The results of these supercomputing exercises are being used in important, practical ways, from the development of improved solar energy cells to input into international agreements such as the Intergovernmental Panel on Climate Change (IPCC) climate assessment reports.
Trieste, home to more than 30 national and international research centres, will soon launch one of the largest computing centres in Italy, thanks to a joint venture by ICTP and the International School for Advanced Studies (SISSA).
The new facility will be inaugurated at a public event on 24 September in the former SISSA building next to ICTP. The opening will also mark the official start of ICTP and SISSA's new joint master's programme in high-performance computing (MHPC).
The inauguration will include a tour of the brand-new data centre, as well as lectures by scientists on the importance of high-performance scientific computing in their fields. The event programme is here (in Italian).
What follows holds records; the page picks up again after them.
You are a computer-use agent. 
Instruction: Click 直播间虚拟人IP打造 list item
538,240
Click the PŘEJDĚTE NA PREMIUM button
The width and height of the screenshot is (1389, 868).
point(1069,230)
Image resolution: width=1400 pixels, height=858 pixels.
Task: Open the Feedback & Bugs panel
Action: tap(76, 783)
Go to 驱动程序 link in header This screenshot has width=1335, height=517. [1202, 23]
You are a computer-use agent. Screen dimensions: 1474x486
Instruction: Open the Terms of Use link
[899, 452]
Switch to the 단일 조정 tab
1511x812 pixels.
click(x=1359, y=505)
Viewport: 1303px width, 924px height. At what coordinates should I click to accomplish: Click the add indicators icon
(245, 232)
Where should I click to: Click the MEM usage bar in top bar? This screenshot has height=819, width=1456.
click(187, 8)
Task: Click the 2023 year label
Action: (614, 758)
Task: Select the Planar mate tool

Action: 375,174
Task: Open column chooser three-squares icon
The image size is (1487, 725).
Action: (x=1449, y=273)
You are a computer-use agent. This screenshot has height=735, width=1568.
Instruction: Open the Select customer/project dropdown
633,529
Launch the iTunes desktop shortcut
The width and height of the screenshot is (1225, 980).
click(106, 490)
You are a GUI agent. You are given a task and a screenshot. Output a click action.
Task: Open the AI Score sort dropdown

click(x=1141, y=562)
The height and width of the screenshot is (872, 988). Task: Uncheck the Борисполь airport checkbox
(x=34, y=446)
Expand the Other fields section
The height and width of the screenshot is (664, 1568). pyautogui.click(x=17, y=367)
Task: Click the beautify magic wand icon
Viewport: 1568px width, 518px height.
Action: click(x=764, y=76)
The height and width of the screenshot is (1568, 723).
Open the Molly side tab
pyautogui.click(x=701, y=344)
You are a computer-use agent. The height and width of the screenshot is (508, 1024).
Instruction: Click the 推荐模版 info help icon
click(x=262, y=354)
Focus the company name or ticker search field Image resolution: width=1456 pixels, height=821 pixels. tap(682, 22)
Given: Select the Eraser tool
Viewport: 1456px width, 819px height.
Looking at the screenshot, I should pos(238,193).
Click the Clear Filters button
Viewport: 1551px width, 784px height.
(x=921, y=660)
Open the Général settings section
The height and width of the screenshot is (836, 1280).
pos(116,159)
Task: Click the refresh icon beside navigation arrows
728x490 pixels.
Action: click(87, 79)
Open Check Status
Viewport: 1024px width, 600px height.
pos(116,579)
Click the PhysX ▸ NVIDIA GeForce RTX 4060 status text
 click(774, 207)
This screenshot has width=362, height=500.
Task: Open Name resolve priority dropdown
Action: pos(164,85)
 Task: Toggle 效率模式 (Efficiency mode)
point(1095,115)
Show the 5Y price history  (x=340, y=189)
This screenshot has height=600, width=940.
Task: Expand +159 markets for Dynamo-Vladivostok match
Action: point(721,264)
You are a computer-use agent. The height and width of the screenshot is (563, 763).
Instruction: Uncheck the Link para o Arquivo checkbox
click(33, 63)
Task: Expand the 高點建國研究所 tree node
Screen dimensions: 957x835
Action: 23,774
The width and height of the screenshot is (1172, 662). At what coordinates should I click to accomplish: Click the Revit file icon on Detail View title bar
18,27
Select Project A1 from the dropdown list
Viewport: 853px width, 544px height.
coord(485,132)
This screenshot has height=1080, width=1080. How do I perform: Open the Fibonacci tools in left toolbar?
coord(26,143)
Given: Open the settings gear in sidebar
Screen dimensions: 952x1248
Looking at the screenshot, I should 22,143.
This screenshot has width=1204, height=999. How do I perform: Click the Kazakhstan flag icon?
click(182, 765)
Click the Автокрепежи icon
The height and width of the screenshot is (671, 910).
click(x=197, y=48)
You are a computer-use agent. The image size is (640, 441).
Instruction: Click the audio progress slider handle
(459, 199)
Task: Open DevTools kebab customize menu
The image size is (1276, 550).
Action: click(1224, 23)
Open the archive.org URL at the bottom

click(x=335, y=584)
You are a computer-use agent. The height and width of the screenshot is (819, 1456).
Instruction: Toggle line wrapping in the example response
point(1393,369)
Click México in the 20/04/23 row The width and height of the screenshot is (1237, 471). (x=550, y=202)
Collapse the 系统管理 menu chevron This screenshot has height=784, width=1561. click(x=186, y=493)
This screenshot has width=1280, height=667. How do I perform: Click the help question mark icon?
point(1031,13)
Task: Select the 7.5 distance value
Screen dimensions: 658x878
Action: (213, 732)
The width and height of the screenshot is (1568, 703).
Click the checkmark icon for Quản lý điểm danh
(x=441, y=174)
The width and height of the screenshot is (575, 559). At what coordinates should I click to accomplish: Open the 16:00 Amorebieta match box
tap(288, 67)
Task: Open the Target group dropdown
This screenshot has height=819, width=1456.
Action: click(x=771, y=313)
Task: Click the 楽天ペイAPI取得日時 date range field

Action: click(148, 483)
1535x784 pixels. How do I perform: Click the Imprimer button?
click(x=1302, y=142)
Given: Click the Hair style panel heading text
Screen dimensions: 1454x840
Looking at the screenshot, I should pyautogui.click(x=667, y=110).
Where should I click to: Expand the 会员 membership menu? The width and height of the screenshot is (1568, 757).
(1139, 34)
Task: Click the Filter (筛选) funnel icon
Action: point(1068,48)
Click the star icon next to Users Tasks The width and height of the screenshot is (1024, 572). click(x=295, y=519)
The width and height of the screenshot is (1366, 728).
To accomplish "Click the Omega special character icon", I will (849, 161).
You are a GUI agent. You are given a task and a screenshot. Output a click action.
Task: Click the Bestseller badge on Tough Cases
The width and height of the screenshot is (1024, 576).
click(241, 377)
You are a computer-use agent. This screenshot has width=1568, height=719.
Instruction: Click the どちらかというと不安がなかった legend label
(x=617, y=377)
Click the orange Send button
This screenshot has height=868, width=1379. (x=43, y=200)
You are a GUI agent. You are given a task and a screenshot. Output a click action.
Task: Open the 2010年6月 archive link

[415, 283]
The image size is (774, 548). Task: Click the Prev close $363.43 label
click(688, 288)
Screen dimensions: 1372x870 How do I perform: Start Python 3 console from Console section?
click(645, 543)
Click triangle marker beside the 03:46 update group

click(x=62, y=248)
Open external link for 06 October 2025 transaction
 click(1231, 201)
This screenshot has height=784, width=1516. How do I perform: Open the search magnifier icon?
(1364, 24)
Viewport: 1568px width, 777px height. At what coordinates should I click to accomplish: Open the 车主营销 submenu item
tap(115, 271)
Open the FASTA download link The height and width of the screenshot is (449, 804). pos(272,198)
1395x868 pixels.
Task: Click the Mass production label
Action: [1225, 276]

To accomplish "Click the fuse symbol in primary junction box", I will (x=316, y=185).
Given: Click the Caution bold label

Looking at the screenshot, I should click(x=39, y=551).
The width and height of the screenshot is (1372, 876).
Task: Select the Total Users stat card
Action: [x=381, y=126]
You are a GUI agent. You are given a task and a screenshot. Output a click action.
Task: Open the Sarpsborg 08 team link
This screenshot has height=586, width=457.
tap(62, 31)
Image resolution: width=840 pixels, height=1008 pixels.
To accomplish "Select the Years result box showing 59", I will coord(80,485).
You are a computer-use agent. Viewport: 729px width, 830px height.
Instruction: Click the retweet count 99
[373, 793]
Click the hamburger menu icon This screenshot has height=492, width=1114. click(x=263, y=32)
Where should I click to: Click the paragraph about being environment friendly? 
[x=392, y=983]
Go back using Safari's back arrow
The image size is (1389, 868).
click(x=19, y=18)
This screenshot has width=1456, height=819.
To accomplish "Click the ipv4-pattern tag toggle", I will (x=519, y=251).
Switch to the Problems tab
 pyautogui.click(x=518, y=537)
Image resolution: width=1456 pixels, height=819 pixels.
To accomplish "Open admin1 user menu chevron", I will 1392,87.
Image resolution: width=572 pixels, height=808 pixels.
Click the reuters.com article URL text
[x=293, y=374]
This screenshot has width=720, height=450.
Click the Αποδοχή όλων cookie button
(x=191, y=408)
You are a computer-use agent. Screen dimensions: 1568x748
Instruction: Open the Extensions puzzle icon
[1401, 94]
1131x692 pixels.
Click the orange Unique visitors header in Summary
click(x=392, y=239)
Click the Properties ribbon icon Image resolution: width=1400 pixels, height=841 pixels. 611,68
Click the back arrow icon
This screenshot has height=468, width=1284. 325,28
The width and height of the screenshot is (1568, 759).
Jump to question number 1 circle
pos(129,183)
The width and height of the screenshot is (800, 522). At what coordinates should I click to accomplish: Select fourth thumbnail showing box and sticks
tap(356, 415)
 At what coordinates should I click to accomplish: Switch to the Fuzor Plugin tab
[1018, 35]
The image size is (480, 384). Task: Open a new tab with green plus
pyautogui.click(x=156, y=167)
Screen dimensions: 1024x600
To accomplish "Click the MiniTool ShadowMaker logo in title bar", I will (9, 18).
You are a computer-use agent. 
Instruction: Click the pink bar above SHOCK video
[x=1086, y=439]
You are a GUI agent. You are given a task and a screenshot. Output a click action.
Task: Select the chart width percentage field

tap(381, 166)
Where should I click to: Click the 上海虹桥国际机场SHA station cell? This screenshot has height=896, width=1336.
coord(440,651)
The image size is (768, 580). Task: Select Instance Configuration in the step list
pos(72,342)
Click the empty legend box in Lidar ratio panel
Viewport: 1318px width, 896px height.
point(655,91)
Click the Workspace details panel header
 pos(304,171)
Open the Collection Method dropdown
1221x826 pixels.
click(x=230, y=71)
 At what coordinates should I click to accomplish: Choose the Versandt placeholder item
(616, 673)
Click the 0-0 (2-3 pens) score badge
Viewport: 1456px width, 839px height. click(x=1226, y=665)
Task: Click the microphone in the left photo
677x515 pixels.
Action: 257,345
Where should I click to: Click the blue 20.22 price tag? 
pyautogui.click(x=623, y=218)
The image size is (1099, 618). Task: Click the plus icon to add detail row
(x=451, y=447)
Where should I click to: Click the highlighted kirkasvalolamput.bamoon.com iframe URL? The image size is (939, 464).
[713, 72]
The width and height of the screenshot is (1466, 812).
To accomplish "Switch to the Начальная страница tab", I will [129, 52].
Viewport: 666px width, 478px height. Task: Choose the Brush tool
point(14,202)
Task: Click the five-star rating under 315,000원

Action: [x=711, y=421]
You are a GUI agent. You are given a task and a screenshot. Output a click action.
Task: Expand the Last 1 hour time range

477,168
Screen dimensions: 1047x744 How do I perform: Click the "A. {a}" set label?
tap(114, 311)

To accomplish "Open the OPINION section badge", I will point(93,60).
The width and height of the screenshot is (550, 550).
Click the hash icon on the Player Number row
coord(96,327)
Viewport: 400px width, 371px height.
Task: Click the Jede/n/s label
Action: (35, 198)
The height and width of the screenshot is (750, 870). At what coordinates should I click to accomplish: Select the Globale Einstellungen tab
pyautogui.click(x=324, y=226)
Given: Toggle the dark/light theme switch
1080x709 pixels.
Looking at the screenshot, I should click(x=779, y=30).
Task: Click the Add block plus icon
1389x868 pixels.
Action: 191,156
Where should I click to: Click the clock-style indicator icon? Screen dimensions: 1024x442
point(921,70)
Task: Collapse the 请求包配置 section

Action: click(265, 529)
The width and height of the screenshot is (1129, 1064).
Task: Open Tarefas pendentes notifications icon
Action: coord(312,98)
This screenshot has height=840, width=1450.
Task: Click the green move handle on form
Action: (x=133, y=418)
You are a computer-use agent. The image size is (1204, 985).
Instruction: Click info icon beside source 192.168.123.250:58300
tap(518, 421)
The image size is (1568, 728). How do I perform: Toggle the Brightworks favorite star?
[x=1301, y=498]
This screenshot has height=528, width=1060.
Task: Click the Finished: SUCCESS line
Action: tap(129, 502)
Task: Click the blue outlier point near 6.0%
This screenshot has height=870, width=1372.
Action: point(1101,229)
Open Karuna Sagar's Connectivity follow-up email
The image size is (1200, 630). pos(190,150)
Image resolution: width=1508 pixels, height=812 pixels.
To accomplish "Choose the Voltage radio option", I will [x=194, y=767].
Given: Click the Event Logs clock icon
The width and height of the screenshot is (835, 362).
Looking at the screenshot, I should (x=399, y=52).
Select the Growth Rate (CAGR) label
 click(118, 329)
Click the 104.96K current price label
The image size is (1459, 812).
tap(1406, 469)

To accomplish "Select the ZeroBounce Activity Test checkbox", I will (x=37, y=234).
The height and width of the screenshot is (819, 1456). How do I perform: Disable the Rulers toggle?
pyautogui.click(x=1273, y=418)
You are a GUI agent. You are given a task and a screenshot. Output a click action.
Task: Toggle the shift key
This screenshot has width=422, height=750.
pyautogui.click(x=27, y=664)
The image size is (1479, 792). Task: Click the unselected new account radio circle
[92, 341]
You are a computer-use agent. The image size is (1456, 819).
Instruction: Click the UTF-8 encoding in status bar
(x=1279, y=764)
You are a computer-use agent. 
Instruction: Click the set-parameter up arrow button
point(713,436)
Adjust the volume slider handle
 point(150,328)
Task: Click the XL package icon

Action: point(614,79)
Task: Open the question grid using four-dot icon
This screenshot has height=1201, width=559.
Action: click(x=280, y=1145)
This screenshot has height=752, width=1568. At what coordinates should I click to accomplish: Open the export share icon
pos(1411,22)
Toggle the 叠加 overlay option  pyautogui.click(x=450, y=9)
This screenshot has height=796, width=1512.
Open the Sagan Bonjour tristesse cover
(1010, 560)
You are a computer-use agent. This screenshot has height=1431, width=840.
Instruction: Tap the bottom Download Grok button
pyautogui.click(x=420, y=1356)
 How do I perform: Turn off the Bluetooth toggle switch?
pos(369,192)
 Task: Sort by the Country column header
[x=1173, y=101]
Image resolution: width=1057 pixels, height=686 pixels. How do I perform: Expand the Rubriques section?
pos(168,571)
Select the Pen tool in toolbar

For ICTP, the new facility expands opportunities not only for its staff researchers but also for the thousands of scientists from developing countries doing collaborative research with the Centre. "These scientists will be able to enhance their experiences and capabilities, thereby closing the gap that still separates their countries from the advanced ones," says ICTP Director Fernando Quevedo.
ICTP and SISSA's new master's programme in high-Performance computing complements the deployment of the new facility by training students to master the state-of-the-art equipment. Set in the stimulating research environment of the two institutes, the programme will combine lectures with hands-on and applied projects to prepare future specialists in high-performance computing for academia and industry. More details can be found here.
The initial class of 15 students--selected from more than 160 applicants--will include three students from developing countries whose studies are fully supported by ICTP.